A Fenprof classificou a negociação com o Ministério da Educação e Ciência (MEC) relativa ao concurso de vinculação dos professores do ensino artístico como «uma inexistência», acusando o Governo de ter uma «conceção despótica de negociação».

«A negociação dos diplomas para o concurso extraordinário de vinculação dos professores das escolas especializadas de ensino artístico foi uma inexistência. Na reunião de hoje, 28 de abril, o MEC ignorou as propostas concretas e fundamentadas que a Fenprof apresentara, limitando-se a algumas correções técnicas», lê-se no comunicado da Federação Nacional de Professores (Fenprof), divulgado esta segunda-feira.

A federação sindical referiu no documento que apresentou ao MEC propostas de alteração à proposta de diploma com base em informações recolhidas junto de professores e diretores de escolas, que, «aceitando os pontos de partida» do ministério «os ajustava de modo a que fossem corrigidas flagrantes situações de injustiças».

«Indiferente aos argumentos e às evidências, o MEC optou por manter inalteráveis as suas propostas iniciais.
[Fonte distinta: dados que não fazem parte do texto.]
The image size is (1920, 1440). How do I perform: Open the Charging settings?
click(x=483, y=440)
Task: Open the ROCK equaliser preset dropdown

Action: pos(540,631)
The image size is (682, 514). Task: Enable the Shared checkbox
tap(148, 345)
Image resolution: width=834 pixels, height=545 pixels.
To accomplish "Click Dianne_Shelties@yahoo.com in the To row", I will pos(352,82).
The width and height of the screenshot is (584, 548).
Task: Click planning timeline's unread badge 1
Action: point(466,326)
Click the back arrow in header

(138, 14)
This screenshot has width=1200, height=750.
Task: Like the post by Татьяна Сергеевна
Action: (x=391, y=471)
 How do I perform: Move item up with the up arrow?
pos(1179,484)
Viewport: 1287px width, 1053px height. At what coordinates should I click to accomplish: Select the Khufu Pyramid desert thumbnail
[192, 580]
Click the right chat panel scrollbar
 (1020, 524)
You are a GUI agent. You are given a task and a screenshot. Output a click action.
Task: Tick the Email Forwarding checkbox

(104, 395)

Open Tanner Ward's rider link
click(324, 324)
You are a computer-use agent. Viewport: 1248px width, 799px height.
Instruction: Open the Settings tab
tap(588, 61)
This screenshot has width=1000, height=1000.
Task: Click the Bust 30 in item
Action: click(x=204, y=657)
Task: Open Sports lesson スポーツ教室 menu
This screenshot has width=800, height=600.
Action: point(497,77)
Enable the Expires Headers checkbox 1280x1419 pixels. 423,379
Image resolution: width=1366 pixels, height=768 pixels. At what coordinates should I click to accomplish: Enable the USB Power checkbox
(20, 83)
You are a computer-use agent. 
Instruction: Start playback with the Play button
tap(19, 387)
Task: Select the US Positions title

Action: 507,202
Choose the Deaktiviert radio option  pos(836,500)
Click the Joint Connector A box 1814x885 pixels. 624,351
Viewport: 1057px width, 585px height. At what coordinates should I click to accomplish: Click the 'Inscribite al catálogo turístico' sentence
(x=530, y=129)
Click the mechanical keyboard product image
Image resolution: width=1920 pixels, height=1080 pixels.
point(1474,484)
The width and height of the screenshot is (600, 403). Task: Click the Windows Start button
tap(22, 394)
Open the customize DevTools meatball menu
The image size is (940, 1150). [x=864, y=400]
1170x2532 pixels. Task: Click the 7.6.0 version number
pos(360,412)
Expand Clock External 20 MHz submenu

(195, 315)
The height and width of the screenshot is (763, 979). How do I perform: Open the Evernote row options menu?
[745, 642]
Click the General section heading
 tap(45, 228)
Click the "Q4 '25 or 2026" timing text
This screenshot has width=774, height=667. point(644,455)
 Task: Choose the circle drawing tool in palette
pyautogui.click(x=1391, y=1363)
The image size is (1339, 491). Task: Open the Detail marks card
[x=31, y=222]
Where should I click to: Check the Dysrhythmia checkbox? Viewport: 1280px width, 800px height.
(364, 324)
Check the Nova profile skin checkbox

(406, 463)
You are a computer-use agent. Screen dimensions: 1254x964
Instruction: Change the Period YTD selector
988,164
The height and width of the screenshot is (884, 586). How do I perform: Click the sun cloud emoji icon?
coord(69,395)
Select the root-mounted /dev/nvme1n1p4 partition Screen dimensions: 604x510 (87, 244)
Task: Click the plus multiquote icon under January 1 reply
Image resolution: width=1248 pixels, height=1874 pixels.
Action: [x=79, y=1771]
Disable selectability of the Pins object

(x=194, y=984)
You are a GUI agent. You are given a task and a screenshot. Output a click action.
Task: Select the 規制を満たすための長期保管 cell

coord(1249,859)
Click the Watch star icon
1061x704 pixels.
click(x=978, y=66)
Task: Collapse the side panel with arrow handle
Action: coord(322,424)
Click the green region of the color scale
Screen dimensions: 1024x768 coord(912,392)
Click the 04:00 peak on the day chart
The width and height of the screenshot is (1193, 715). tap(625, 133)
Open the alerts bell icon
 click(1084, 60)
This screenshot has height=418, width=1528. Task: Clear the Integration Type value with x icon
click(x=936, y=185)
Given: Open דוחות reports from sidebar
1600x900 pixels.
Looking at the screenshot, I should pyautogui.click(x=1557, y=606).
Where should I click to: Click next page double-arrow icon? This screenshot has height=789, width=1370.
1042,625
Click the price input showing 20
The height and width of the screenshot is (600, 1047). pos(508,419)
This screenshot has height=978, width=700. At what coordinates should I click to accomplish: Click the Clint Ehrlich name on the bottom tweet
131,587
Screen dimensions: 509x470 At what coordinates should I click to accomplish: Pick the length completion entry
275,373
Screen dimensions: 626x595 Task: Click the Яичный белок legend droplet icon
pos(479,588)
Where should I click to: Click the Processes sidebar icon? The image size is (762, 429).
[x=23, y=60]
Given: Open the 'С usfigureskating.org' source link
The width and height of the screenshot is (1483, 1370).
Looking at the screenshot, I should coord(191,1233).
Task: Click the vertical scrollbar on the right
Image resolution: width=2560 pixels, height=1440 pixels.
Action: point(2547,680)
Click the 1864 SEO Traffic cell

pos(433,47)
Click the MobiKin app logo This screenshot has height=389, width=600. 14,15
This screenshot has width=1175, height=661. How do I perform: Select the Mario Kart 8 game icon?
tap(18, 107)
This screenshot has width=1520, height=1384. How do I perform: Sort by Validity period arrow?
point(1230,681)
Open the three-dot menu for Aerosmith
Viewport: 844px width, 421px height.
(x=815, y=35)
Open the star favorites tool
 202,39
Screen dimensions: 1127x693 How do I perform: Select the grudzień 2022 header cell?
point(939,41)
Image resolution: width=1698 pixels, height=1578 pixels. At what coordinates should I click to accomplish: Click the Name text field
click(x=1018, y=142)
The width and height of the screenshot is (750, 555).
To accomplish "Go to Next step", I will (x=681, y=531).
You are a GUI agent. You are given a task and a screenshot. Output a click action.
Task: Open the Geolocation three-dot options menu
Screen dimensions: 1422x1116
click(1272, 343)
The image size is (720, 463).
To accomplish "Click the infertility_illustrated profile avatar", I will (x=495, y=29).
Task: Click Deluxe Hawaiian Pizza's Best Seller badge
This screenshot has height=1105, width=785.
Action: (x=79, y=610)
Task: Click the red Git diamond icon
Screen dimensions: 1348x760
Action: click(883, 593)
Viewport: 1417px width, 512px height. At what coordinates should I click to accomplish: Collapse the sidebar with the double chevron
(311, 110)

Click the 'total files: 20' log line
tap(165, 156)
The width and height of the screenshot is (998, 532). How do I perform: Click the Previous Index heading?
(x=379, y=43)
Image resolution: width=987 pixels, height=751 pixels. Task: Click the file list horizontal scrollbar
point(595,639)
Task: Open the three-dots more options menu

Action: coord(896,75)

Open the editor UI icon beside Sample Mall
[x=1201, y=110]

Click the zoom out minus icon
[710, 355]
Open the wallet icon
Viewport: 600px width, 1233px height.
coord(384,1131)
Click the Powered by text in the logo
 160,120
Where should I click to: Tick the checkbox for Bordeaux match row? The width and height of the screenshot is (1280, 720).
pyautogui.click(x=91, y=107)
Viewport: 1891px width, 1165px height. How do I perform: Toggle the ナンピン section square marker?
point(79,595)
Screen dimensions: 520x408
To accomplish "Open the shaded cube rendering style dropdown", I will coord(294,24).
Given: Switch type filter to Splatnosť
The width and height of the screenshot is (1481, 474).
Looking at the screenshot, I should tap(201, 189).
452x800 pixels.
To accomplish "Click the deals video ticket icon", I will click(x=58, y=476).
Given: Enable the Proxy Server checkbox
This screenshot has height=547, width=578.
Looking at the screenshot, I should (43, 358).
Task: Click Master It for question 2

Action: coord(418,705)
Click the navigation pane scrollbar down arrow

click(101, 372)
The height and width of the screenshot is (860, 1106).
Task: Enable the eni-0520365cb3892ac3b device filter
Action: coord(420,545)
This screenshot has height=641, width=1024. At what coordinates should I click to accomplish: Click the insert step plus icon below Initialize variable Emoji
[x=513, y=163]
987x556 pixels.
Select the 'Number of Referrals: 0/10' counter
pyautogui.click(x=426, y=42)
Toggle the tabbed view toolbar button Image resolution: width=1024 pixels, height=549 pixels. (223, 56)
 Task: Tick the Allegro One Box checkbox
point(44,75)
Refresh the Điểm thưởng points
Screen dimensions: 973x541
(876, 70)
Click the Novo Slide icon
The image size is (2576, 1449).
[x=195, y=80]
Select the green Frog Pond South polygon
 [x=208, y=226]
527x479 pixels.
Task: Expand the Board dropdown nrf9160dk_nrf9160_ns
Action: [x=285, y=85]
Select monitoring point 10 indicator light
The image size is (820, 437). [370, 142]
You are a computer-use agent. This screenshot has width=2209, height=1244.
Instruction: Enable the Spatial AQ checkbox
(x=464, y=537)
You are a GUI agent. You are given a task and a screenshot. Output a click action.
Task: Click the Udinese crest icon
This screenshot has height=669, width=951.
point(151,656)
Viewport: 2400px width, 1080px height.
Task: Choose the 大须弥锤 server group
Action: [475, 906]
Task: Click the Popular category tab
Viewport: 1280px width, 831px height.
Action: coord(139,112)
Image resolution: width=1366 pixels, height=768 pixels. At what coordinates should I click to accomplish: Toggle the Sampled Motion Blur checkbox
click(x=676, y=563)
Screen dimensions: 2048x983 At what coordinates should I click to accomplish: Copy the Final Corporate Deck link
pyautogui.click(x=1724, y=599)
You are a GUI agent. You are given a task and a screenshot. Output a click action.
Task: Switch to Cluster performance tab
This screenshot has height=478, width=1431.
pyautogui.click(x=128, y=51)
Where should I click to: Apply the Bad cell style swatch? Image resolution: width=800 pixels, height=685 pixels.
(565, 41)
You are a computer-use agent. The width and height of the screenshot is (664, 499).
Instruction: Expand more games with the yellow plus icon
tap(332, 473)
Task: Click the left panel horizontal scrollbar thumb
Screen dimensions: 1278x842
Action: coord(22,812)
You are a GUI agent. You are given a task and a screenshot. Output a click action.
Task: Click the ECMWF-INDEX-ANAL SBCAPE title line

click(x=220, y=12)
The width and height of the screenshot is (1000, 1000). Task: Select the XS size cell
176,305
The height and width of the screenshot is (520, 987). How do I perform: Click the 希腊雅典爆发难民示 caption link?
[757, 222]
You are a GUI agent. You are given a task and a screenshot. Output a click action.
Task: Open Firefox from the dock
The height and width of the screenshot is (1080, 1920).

Uma conceção despótica de negociação», acusou a Fenprof, acrescentando que vai ¿lutar até ao fim¿ contra a proposta do Governo.

Já hoje a Federação Nacional da Educação (FNE) criticou o ministério por apresentar, na ronda negocial, uma proposta sobre as regras de integração nos quadros dos professores do ensino artístico que quase repete a primeira versão.

A proposta apresentada hoje à FNE «mantém-se sem alterações de fundo, em relação à primeira», disse à Lusa Lucinda Dâmaso, vice-secretária-geral da FNE, à saída da segunda ronda negocial sobre o Concurso Externo Extraordinário do Ensino Artístico, Música e Dança, que sentou à mesma mesa representantes da FNE e do ministério.

O concurso destina-se aos docentes dos conservatórios públicos de música e dança e das duas escolas de ensino secundário artístico especializado: António Arroios, em Lisboa, e Soares dos Reis, no Porto.

De acordo com o ministro da Educação, Nuno Crato, o concurso deverá permitir a integração, já em setembro, de 130 docentes: 50 nas escolas do ensino artístico e 80 nas sete escolas especializadas de música e dança.

O MEC reuniu hoje com as duas federações da educação para a segunda e última reunião da ronda negocial, a menos que haja pedido para negociação suplementar.